# Sequential MNIST using RNNs

* To classify images using an **RNN**, we consider **every image row** as a **sequence of pixels**. 
* Because MNIST image shape is 28*28px, we will then handle **28 sequences of 28 timesteps** for every sample.

## System Information

In [1]:
from pathlib import Path
import random 
from datetime import datetime

import tensorflow as tf
from tensorflow.contrib import rnn
import numpy as np
import data

### Load Data

#### Step 1: Read in data

In [2]:
batch_size=64
mnist_folder = '../data/'
data.download_mnist(mnist_folder)
train, val, test = data.read_mnist(mnist_folder, flatten=False)

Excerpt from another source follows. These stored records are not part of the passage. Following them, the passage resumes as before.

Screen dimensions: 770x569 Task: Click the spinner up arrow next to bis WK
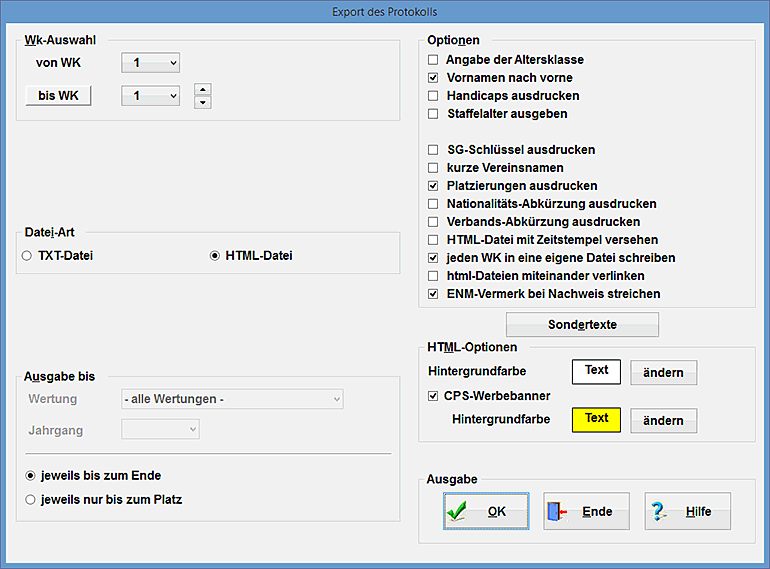pyautogui.click(x=203, y=90)
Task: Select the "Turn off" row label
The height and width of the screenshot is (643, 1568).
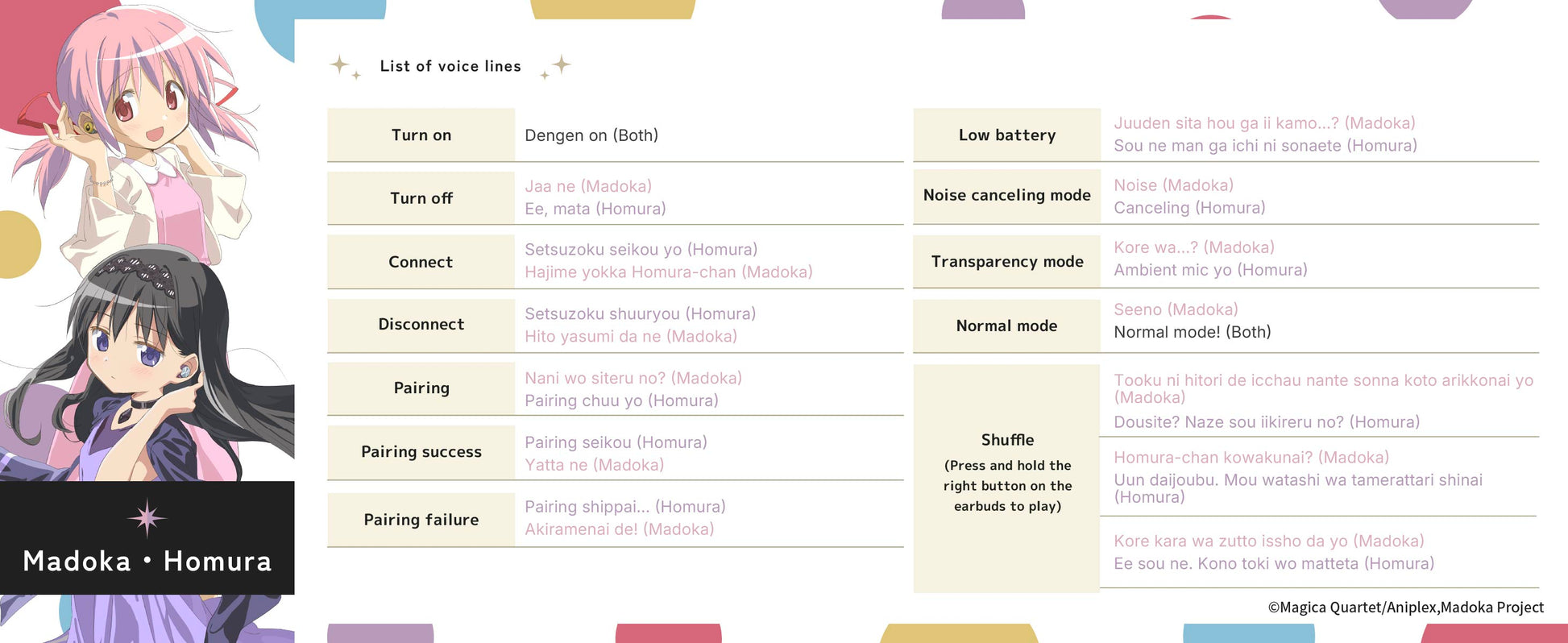Action: tap(421, 198)
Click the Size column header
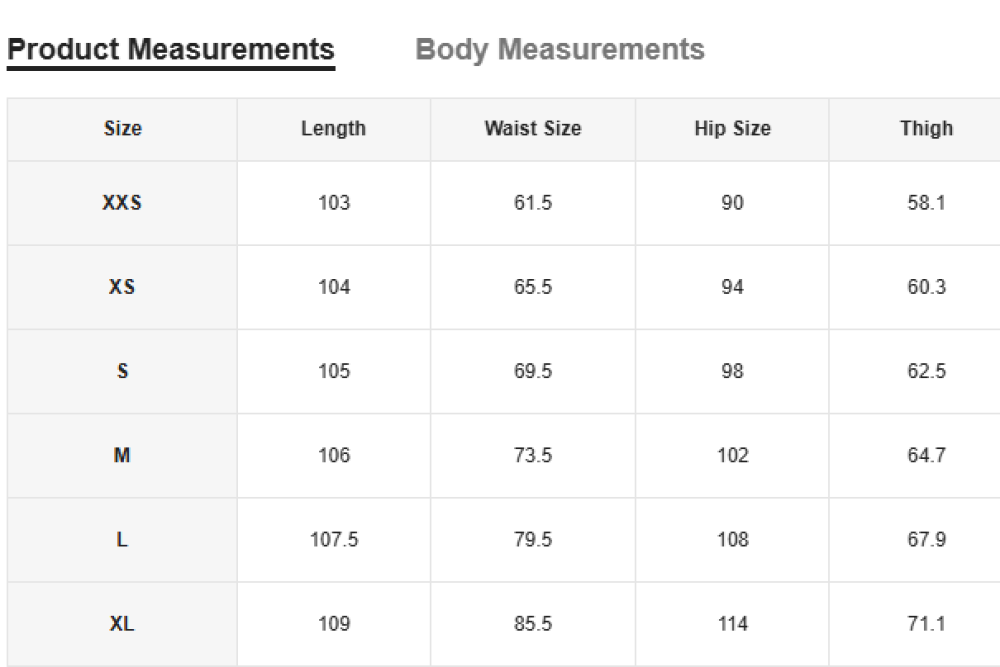Screen dimensions: 1000x667 pos(122,129)
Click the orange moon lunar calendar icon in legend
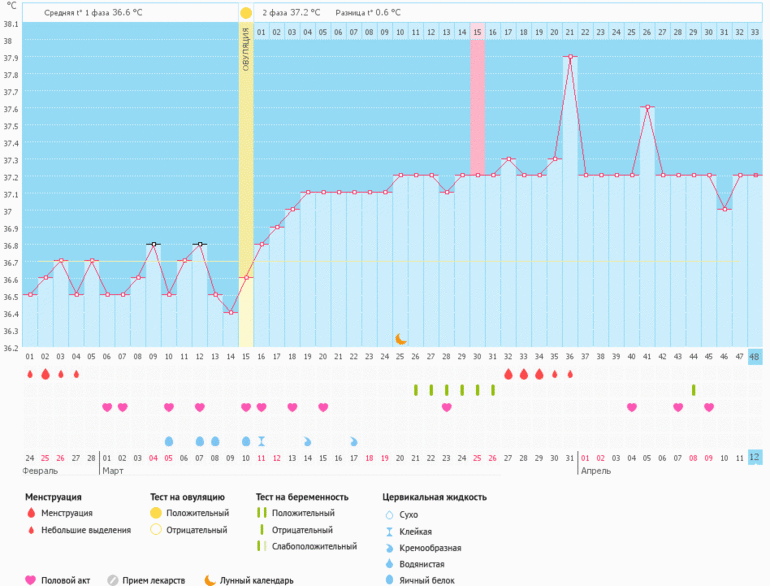 point(210,580)
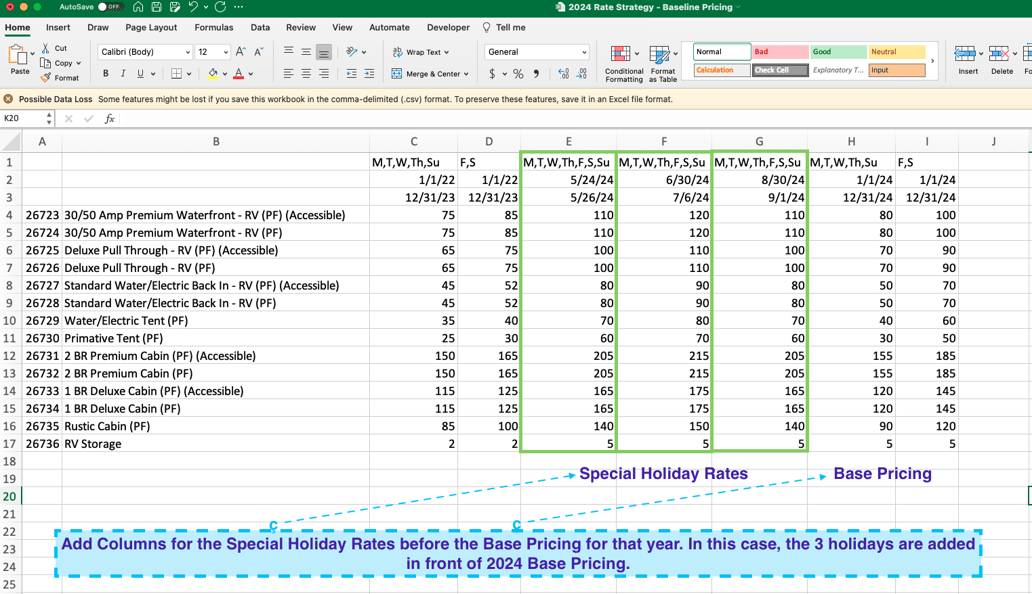
Task: Open the Developer tab
Action: pos(447,28)
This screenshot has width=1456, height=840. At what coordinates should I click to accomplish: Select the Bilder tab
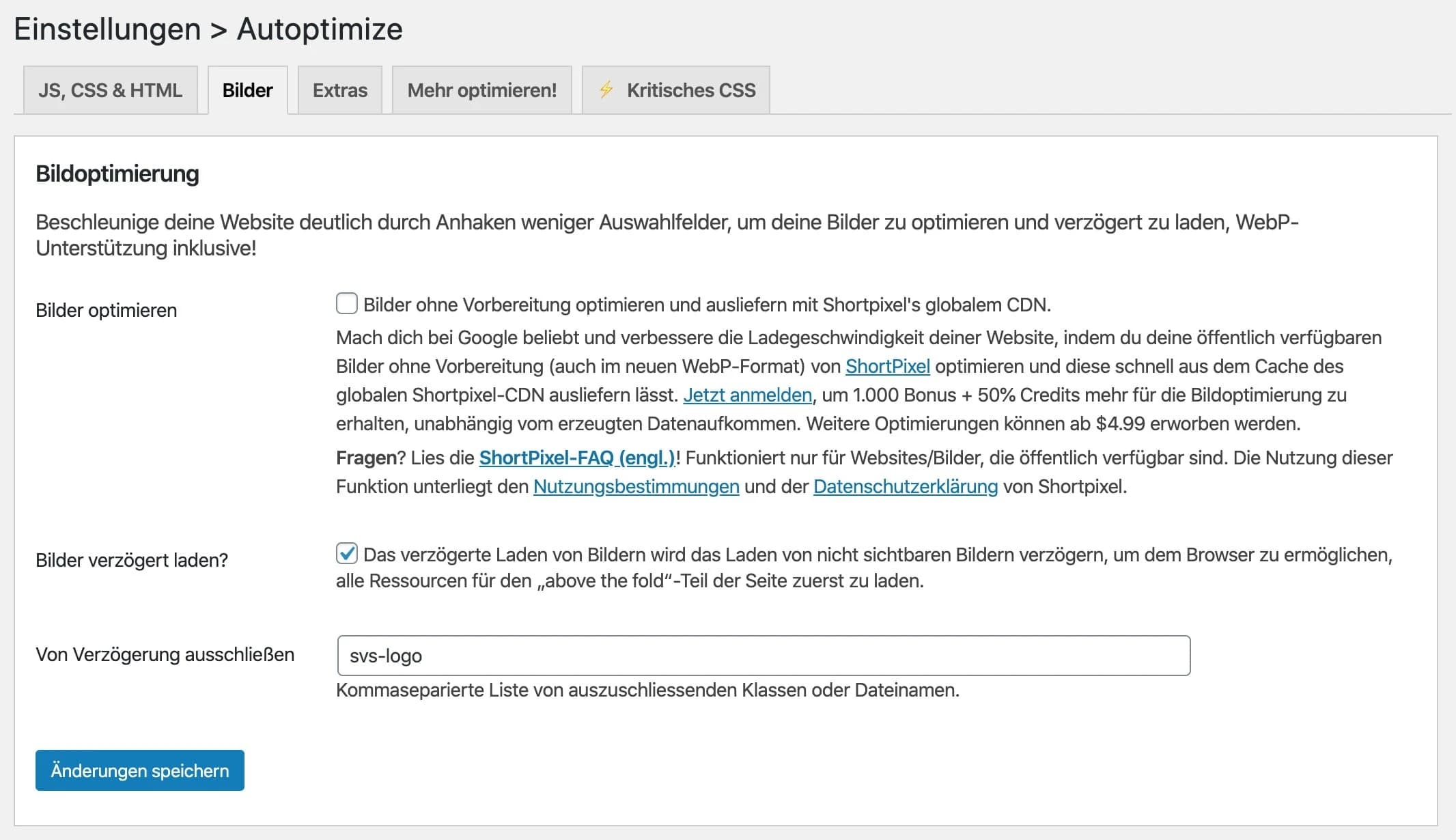247,89
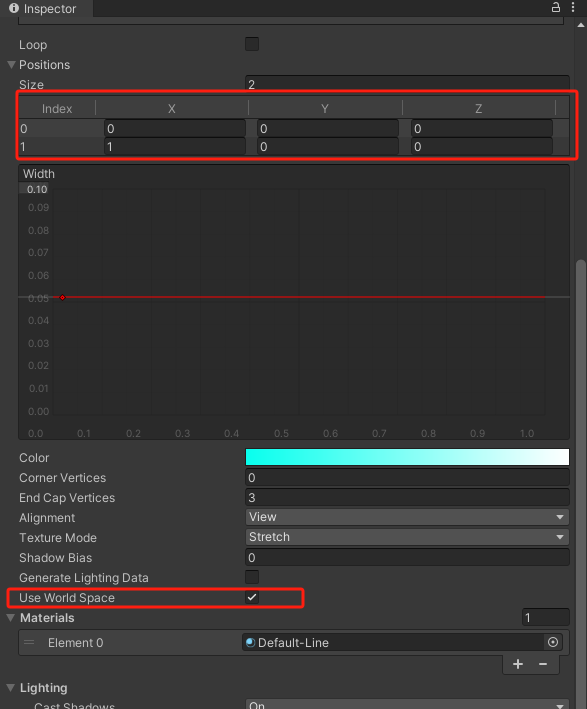587x709 pixels.
Task: Open the object picker for Default-Line material
Action: (x=553, y=642)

# Add validatation set into training as we don't need it for this example
new_train_images = np.concatenate([train[0],val[0]],axis=0)
new_train_labels = np.concatenate([train[1],val[1]],axis=0)
train = (new_train_images,new_train_labels)
del val

# reshape
train = (train[0].reshape(-1,784),train[1])
test = (test[0].reshape(-1,784),test[1])

../data/train-images-idx3-ubyte.gz already exists
../data/train-labels-idx1-ubyte.gz already exists
../data/t10k-images-idx3-ubyte.gz already exists
../data/t10k-labels-idx1-ubyte.gz already exists


In [3]:
print("Shape of:")
print("- Training-set:\t\t{}".format(train[0].shape))
print("- Test-set:\t\t{}".format(test[0].shape))
print("- Training-labels:\t\t{}".format(train[1].shape))
print("- Test-set-labels:\t\t{}".format(test[1].shape))

Shape of:
- Training-set:		(60000, 784)
- Test-set:		(10000, 784)
- Training-labels:		(60000, 10)
- Test-set-labels:		(10000, 10)


### Create Batch Iterators

In [4]:
def batch(iterable, batch_size=1):
    num_samples = len(iterable)
    for index in range(0, num_samples, batch_size):
        yield iterable[index:min(index + batch_size, num_samples)]        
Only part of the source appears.